HELSINKI, Jan 24 (Reuters) – Finland’s foreign minister said on Tuesday a delay of a few weeks was needed in talks between Finland and Sweden and Turkey over their bid to join the NATO military alliance. NATO.
Turkey’s president said on Monday that Sweden should not expect his country’s support after a protest near the Turkish embassy in Stockholm over the weekend, which included the burning of a copy of the Koran.
“A time out is needed before we get back to the three-party talks and see where we are when the dust settles after the current situation, so no conclusions need to be drawn yet,” Foreign Minister Pekka Haavisto told Reuters in a telephone interview. .
“I think there will be a break for a few weeks.”
Sweden and Finland applied to join the North Atlantic Treaty Organization last year after Russia invaded Ukraine, and now need the support of all current member states of the NATO to advance their candidacy.

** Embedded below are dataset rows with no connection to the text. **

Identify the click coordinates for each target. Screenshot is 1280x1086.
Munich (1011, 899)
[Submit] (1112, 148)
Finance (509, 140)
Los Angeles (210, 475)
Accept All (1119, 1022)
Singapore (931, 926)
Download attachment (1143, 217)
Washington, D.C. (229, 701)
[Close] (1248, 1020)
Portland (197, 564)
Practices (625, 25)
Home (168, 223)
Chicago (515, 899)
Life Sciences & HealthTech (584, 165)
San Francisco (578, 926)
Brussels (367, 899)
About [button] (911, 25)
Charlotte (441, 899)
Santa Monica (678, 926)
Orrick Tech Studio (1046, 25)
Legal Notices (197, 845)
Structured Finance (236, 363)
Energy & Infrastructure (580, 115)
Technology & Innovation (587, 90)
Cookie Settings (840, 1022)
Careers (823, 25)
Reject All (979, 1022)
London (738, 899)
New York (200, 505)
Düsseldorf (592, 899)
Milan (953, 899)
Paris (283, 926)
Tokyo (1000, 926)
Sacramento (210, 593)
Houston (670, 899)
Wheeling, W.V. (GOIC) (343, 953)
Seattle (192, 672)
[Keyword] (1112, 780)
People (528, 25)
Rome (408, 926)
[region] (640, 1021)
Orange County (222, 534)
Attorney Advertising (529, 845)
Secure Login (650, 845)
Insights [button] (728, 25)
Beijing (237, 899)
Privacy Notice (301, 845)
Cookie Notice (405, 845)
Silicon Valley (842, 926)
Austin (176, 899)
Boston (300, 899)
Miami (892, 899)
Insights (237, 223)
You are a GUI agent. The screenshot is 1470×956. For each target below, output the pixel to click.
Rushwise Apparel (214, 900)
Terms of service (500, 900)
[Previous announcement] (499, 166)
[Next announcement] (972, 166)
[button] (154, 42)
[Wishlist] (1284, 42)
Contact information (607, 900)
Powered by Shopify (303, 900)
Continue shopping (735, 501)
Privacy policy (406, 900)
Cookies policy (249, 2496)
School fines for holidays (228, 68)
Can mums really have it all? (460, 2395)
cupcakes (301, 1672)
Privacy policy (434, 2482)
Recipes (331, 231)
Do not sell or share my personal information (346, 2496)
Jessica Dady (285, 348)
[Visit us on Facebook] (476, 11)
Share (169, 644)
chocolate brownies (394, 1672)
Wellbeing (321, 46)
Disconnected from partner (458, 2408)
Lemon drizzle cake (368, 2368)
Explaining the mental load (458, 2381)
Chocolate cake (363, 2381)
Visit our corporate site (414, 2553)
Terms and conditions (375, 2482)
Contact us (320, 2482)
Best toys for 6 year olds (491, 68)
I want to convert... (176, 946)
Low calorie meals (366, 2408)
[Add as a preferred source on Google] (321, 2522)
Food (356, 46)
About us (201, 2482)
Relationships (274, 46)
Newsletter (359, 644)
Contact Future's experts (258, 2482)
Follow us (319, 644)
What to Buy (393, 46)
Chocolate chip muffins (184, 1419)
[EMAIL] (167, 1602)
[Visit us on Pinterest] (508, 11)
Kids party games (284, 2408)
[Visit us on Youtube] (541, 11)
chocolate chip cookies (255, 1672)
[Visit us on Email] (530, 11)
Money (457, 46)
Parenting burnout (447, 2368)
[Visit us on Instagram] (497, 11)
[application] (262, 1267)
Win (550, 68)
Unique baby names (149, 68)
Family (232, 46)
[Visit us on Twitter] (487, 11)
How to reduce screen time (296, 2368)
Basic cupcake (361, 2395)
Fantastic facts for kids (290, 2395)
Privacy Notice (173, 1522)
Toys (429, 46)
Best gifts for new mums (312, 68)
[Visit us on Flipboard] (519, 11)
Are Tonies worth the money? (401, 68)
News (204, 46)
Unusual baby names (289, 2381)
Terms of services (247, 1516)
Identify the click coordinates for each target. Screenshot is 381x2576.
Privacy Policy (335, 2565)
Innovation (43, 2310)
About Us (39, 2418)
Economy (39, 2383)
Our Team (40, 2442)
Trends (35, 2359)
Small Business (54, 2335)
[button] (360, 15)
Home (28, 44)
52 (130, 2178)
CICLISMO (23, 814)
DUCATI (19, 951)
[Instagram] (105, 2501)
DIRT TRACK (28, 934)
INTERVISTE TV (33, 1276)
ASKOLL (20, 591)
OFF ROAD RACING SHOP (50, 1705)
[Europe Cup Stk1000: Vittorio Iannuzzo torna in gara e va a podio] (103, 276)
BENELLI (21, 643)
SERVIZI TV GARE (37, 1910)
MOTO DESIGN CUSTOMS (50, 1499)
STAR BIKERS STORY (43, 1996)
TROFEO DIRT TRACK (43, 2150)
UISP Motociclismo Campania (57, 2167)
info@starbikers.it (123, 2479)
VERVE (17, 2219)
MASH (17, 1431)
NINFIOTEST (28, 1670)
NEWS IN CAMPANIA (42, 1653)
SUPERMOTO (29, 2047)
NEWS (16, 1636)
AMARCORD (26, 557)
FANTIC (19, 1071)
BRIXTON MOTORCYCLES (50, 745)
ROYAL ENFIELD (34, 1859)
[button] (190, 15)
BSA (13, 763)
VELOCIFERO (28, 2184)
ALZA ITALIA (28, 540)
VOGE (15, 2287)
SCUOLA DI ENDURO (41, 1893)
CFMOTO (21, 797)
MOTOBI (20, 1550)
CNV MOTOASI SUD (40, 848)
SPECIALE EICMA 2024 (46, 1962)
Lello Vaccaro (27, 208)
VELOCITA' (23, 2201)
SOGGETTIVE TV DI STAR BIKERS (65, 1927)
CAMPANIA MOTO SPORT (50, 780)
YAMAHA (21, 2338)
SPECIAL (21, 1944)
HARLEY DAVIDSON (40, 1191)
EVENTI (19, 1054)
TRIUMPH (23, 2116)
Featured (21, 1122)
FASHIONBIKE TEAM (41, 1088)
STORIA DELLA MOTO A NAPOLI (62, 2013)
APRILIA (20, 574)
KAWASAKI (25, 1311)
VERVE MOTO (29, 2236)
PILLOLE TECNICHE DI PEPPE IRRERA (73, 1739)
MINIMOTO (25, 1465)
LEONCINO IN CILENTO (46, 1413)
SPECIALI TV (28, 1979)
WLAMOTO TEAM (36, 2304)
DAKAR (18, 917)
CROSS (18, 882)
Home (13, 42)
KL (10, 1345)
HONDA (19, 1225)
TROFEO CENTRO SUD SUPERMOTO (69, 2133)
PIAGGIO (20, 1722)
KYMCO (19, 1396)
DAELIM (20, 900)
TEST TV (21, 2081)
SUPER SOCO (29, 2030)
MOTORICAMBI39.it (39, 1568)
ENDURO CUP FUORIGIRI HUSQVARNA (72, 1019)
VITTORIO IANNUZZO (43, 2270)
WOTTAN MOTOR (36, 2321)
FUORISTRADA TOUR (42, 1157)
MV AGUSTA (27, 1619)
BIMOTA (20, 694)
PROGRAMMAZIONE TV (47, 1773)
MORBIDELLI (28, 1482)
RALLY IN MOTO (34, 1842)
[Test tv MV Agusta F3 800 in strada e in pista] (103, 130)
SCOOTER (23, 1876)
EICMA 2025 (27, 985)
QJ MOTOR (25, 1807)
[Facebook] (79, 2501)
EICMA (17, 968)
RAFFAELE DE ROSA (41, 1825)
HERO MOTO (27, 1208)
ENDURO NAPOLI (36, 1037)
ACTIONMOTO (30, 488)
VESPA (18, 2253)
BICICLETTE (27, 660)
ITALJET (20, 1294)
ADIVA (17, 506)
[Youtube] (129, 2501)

But Turkey has said Sweden in particular needs to take a clearer stance against what Ankara sees as terrorists: mainly Kurdish militants and a group it blames for a 2016 coup attempt in Turkey.
Turkish President Tayyip Erdogan announced on Monday that the presidential and legislative elections would be brought forward by a month to May 14.
Haavisto said he spoke with Turkish Foreign Minister Mevlut Cavusoglu on Monday.
“Of course they are feeling the pressure of the upcoming elections in mid-May and because of that the discussion has naturally heated up in many ways in Turkey,” Haavisto said.
Finland and Sweden have repeatedly said they plan to join the alliance simultaneously and Haavisto said he saw no reason to question whether Finland could go it alone.